--- GIVEN DATA ---
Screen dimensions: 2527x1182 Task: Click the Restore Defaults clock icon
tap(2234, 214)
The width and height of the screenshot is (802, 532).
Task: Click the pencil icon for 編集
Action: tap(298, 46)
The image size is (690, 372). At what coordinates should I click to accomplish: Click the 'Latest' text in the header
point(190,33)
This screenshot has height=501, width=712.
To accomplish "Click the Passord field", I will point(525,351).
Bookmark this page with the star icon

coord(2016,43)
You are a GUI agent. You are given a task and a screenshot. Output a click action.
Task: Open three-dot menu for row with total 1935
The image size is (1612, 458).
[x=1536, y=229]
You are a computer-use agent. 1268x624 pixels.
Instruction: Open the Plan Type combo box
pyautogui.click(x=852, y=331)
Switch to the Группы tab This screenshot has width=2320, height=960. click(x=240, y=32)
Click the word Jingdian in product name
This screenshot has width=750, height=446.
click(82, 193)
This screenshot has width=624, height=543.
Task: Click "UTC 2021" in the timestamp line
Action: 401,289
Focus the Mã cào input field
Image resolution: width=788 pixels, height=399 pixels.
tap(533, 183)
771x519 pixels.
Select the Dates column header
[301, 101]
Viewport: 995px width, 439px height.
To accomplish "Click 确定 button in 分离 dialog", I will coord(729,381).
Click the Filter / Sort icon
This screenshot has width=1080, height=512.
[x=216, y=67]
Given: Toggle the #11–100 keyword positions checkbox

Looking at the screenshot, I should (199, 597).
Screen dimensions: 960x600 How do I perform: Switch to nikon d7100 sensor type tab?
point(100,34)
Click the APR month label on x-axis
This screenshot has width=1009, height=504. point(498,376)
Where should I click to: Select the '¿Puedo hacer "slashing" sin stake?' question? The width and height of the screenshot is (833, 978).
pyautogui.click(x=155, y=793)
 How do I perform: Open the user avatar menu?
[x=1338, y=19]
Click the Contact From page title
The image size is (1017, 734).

--- DIRECTIONS FOR THIS TASK ---
Swap "combo box" for "dropdown list" throughout the listing above and write out the whole listing again, with every other part left unchanged.

--- EXERCISE ANSWER ---
Screen dimensions: 2527x1182 Task: Click the Restore Defaults clock icon
tap(2234, 214)
The width and height of the screenshot is (802, 532).
Task: Click the pencil icon for 編集
Action: tap(298, 46)
The image size is (690, 372). At what coordinates should I click to accomplish: Click the 'Latest' text in the header
point(190,33)
This screenshot has height=501, width=712.
To accomplish "Click the Passord field", I will point(525,351).
Bookmark this page with the star icon

coord(2016,43)
You are a GUI agent. You are given a task and a screenshot. Output a click action.
Task: Open three-dot menu for row with total 1935
The image size is (1612, 458).
[x=1536, y=229]
You are a computer-use agent. 1268x624 pixels.
Instruction: Open the Plan Type dropdown list
pyautogui.click(x=852, y=331)
Switch to the Группы tab This screenshot has width=2320, height=960. click(x=240, y=32)
Click the word Jingdian in product name
This screenshot has width=750, height=446.
click(82, 193)
This screenshot has width=624, height=543.
Task: Click "UTC 2021" in the timestamp line
Action: 401,289
Focus the Mã cào input field
Image resolution: width=788 pixels, height=399 pixels.
tap(533, 183)
771x519 pixels.
Select the Dates column header
[301, 101]
Viewport: 995px width, 439px height.
To accomplish "Click 确定 button in 分离 dialog", I will coord(729,381).
Click the Filter / Sort icon
This screenshot has width=1080, height=512.
[x=216, y=67]
Given: Toggle the #11–100 keyword positions checkbox

Looking at the screenshot, I should (199, 597).
Screen dimensions: 960x600 How do I perform: Switch to nikon d7100 sensor type tab?
point(100,34)
Click the APR month label on x-axis
This screenshot has width=1009, height=504. point(498,376)
Where should I click to: Select the '¿Puedo hacer "slashing" sin stake?' question? The width and height of the screenshot is (833, 978).
pyautogui.click(x=155, y=793)
 How do I perform: Open the user avatar menu?
[x=1338, y=19]
Click the Contact From page title
The image size is (1017, 734).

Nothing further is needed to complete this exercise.